Malgré l’accord de cessez-le-feu entré en vigueur dimanche 15 février, la guerre dans l’est de l’Ukraine se poursuit et oppose depuis bientôt un an les séparatistes pro-russes à l’armée ukrainienne et à des bataillons de volontaires. Ces derniers sont parfois liés à des courants de droite radicale. Mais au niveau politique, l’extrême droite ukrainienne a définitivement perdu la révolution du Maïdan.
S’il y a un courant politique en Ukraine – au-delà de l’effondrement du parti des Régions du président déchu Viktor Ianoukovitch – qui n’a pas réussi son après-Maïdan, c’est bien l’extrême droite. C’est en tout cas la thèse d’Anton Shekhovtsov, chercheur en sciences politiques ukrainien, actuellement rattaché à la University College London. Ce spécialiste des droites ukrainiennes tient par ailleurs un blog en anglais très bien informé sur les liens entre différents partis du continent. Il a notamment révélé les détails et retrouvé les photographies d’une visite en Grèce de l’idéologue du Kremlin, Alexandr Douguine, en avril 2013, sur une invitation de celui qui est aujourd’hui le chef de la diplomatie du gouvernement Syriza : Nikos Kotzias. Mediapart a rencontré Anton Shekhovtsov lors de son passage à Paris (voir sous l’onglet Boîte noire). Entretien.
Mediapart.- L’extrême droite de Svoboda (« Liberté ») a participé au gouvernement de coalition formé après le départ de Viktor Ianoukovitch, en février 2014. Cette compromission avec l’extrême droite a été beaucoup décriée à l’étranger, et en particulier dans les médias russes. Quel est le poids de ce parti aujourd’hui ?
Anton Shekhovtsov.- La participation de Svoboda au gouvernement lui a été fatale : elle n’a tenu que quelques mois. Le parti, en prenant part à l’exécutif, est en effet apparu auprès de l’opinion publique comme une formation d’incompétents, à la rhétorique nationaliste et aux méthodes finalement assez similaires à celles du parti des Régions, c’est-à-dire celles d’un parti corrompu.

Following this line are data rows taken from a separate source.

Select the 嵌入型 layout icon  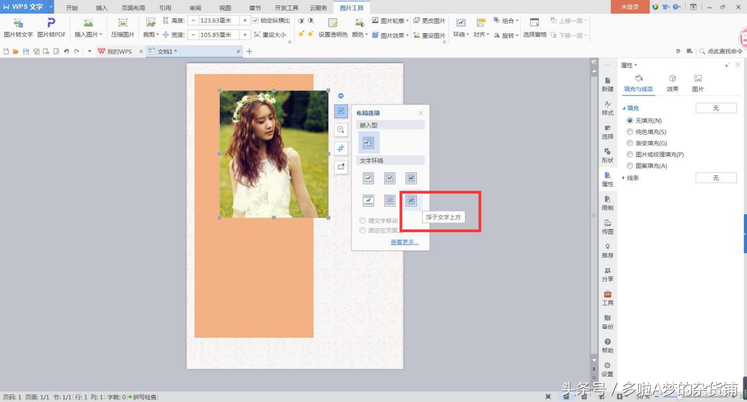pos(368,142)
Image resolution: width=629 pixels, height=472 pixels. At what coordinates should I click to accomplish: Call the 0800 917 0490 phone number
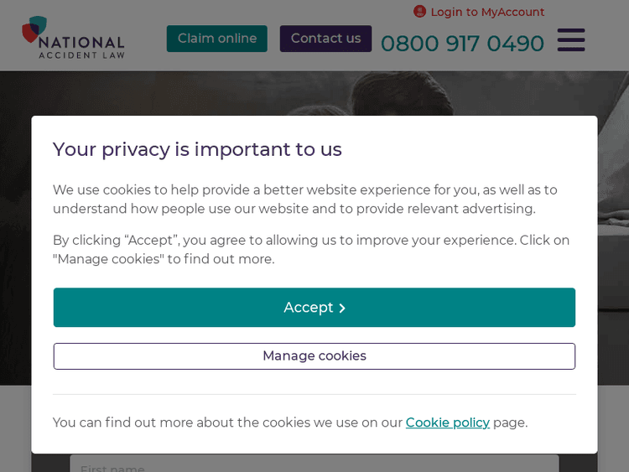point(462,43)
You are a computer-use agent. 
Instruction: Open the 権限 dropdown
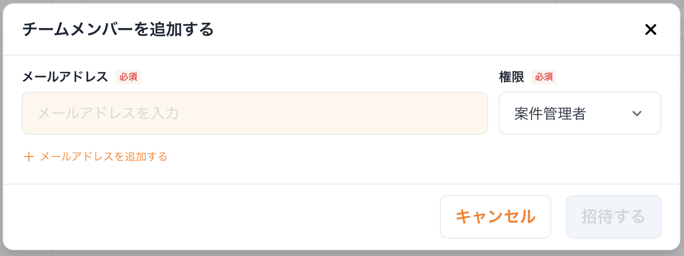[580, 114]
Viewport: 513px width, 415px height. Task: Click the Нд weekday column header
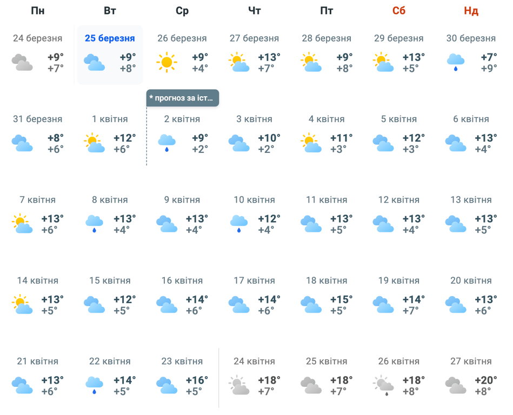coord(471,11)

Le plus significatif a été la chute de son soutien dans l’ouest de l’Ukraine, son bastion : aux élections régionales de 2010, Svoboda avait obtenu dans la circonscription de Lviv son meilleur score, et décrochait 41 sièges au conseil régional ; aux élections législatives de 2012, il continue à arriver très largement en tête dans cette partie du pays, avec 38 % des voix… Et finalement, aux élections législatives d’octobre 2014, il y compte seulement 4,7 % des voix… pour ne même pas passer le seuil des 5 % nécessaires au niveau national pour entrer au Parlement !
On voit donc, sans équivoque, que la popularité de Svoboda s’est brutalement effondrée. En réalité, il était déjà en perte de vitesse avant le mouvement du Maïdan. Puis, pendant la mobilisation, il est certes très présent sur la place de l’Indépendance de Kiev, mais les manifestants ne voulaient pas s’associer à un parti et cela n’a jamais pris, même si Svoboda figurait, aux côtés de Batkvichtchina (le parti de Ioulia Timochenko – ndlr) et de Oudar (le parti de Vitali Klitchko – ndlr) comme l’une des trois principales formations d’opposition au clan Ianoukovitch.
Revenons un petit peu en arrière. Lorsque Ianoukovitch est élu président en 2010, Svoboda, qui n’est même pas représenté au Parlement, apparaît tout à coup dans l’espace public. J’ai étudié la fréquence d’apparition de son leader, Oleg Tyahnybok, dans trois émissions politiques parmi les plus regardées du pays. Jusqu’en 2010, Svoboda était inexistant. Soudain, au cours du premier semestre 2010, il apparaît à six reprises dans « Big Politics » sur la chaîne Inter et six fois également dans « Shuster live » sur la chaîne Ukraina. La tendance se poursuit au cours des deux années suivantes, dans un pays où la visibilité dans les médias a un impact direct sur le score électoral…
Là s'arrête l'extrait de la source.